> [WORK REQUEST]:
The reader should set down exactly the lines from the one containing "498x327 pixels." through the last line of the material, omitting every picture.

————————

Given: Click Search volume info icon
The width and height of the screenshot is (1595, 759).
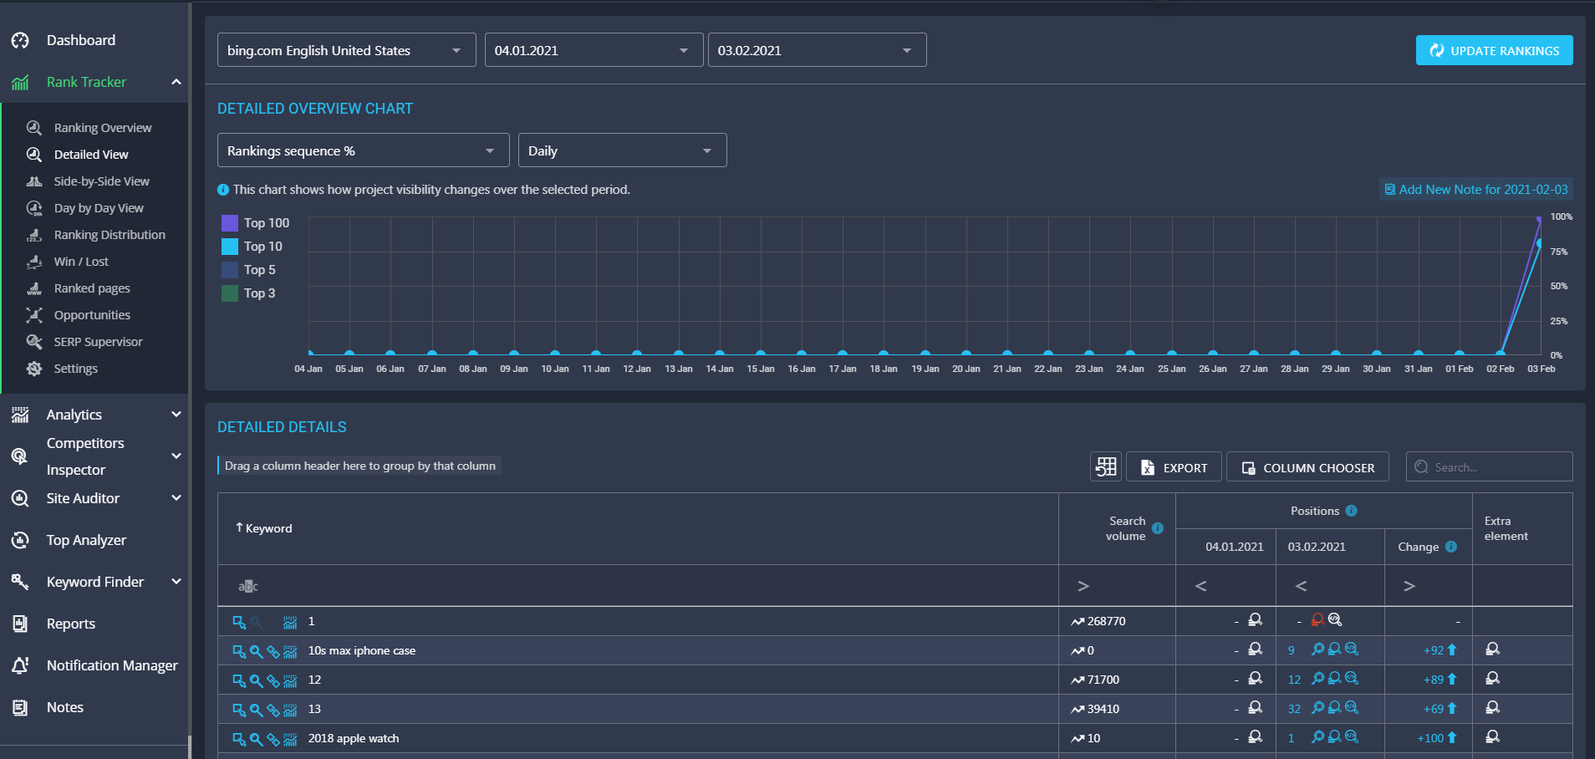Looking at the screenshot, I should [x=1158, y=528].
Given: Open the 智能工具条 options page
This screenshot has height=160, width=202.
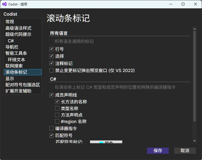Looking at the screenshot, I should point(16,53).
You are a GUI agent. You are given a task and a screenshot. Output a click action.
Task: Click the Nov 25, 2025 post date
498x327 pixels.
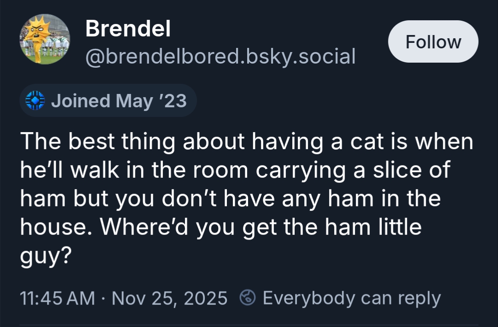(x=170, y=298)
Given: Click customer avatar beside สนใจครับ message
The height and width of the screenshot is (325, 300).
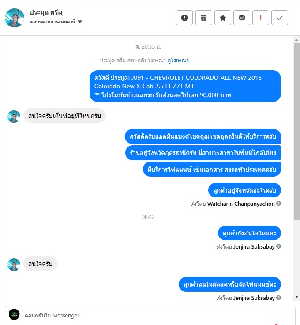Looking at the screenshot, I should (x=14, y=265).
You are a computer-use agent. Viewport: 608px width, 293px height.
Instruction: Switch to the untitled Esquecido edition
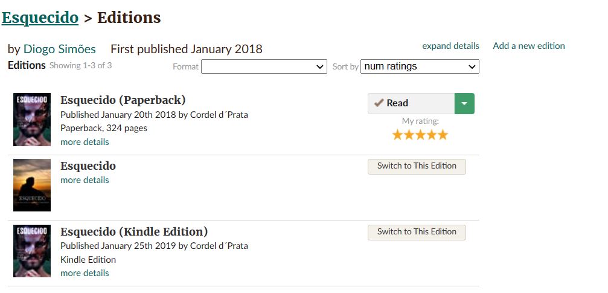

————————

> [TASK ANSWER]:
498x327 pixels.
(x=170, y=298)
Given: Click customer avatar beside สนใจครับ message
The height and width of the screenshot is (325, 300).
Looking at the screenshot, I should (x=14, y=265).
You are a computer-use agent. Viewport: 608px width, 293px height.
Instruction: Switch to the untitled Esquecido edition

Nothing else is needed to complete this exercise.